Clandestine
It's dark.
He can't decide if it's because he hasn't turned the hallway light on for six years and isn't going to start now, or if it's because his eyes are still closed.
Still closed?
He groans in frustration, slides to what he thinks is the floor, but may very well be an elephant. Or a magic carpet. Or anything else. The alcohol renders him speechless, sightless, essentially, senseless, and he prefers it this way, because all those senses make him capable of perception. If could get his head around anything, if he could really perceive the circumstances, he wouldn't have gotten the day off work today.
Even the boss needs an excuse to call in sick.
Later he'll write, influenza on his calendar, on his BlackBerry, somewhere, anywhere. This September, it's on his right hands, scrawled almost illegibly, and on an absurd angle so the n becomes a c and before he knows it, he's looking down at the real reason why he takes one day off, every September. The letters dance before his eyes, slowly, mournfully, yet mockingly.
He's colder, suddenly, he realizes, shivering against the wall. At least, he hopes its a wall he's leaning against, and not an ocean liner or something equally as absurd. It's the cold that defies the lingering affect of the alcohol in his bloodstream, clouding his thoughts.
Suddenly, he's thrust out into the open air, and there's a faint, distant pressure on his back, the presence of another human being, gently guiding him down the darkened passage.

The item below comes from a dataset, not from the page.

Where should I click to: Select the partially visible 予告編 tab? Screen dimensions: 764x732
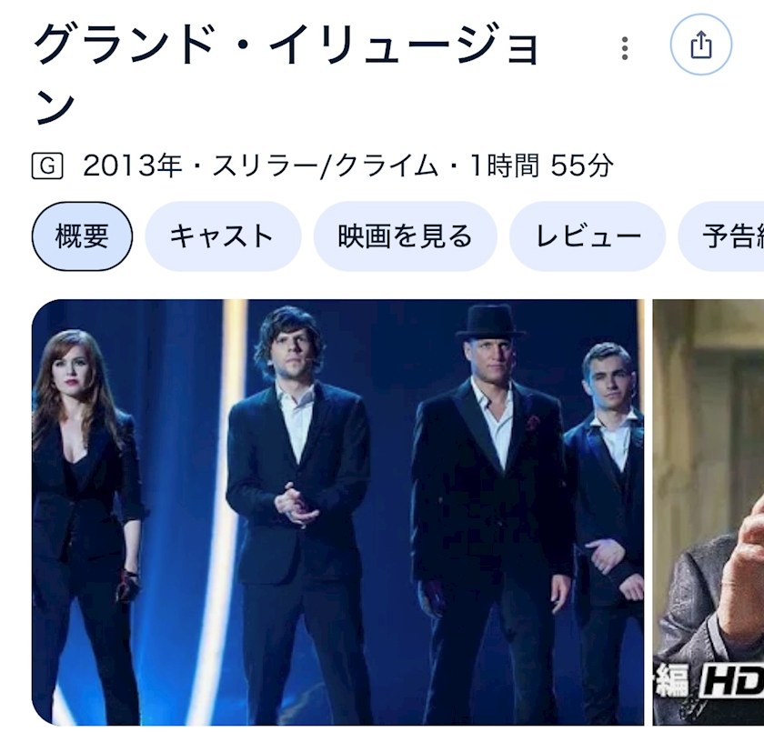tap(721, 236)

A lonely scent tickles his nose, and he groans again because this means his sense of smell has returned, and of course, it's that one unmistakeable scent. Gray sheets, he thinks and he sniffs the air a moment before he's pushed down onto the bed.
"You should sleep," comes a voice that he deems familiar.
"N'tired," he manages, even though he exhausted. That's not the problem. His eyes have been closed for hours, he just can't seem to sleep.
There's something cool and comforting in his right hand, so he grips it harder when he feels it begin to slip and utters, "Don't."
She lets go but adds, "That's not going to help, Mac."
In response to his name, he looks up and tries to see through the darkness, but does so in vain. Even if I could...he begins to think, but the thought is gone before he can take it any further.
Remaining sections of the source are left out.